Introductory Statements and Governance

Author(s)

Tanja Schicksnus

Why was it done?

The team of the geriatric trauma center consists of an orthopedic surgeon, geriatrician, nurse, physiotherapist, occupational therapist and a discharge management and diabetic nutrition expert according to the German society for orthopedic surgery (DGU) and now also a pharmacist who performs risk screening for drug-related problems such as fall, dizziness, cognitive impairment, conspicuous laboratory values, lack of appetite, etc. immediately after admission, in order to optimize drug therapy.

What was done?

The geriatric trauma center aims to provide geriatric patients with the best possible peri- and post-operative care after a fall with a fracture so that they resume their usual life and environment after the hospital stay.
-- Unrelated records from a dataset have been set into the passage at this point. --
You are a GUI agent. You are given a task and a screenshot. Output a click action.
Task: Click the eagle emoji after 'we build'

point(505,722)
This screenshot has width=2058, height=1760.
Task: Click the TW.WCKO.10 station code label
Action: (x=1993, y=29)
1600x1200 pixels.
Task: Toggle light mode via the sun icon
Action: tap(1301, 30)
The pharmacist joined the interdisciplinary team with the aim of a medication review for the often multi-morbid and multi-prescription patients.

How was it done?

After the patient has been assigned to geriatric complex therapy according to the DGU criteria, the doctor requests a pharmacological consultation for this patient via the digital patient record. The pharmacist carries out a medication analysis with information from the record as well as bed side visits focusing on possible medication based problems.
Results are stored in the consultation report, serving as documentation and as basis for later evaluation. Important information for immediate implementation is highlighted in the digital file and transmitted to the attending physician by telephone.
Once a week, the entire team meets, with the scope for each patient being: What are the remaining problems? How can these be solved (interdisciplinary)?

What has been achieved?

During four months, medication reviews were carried out for about 100 patients. In the areas of bleeding risk, anticholinergic adverse events, antibiotics, malnutrition, dose adjustments and medicines inappropriate for geriatric patients, for one third of patients corrections led to an improvement in patients. For nearly 10% of patients also a prescription cascade was resolved and some medical device training has increased drug therapy safety.

What next?

Future benefit evaluation will be carried out based on resumption of patients due to a fall, in the categories: Time until next hospital admission, reason for next admission, adoption of optimized medication plan.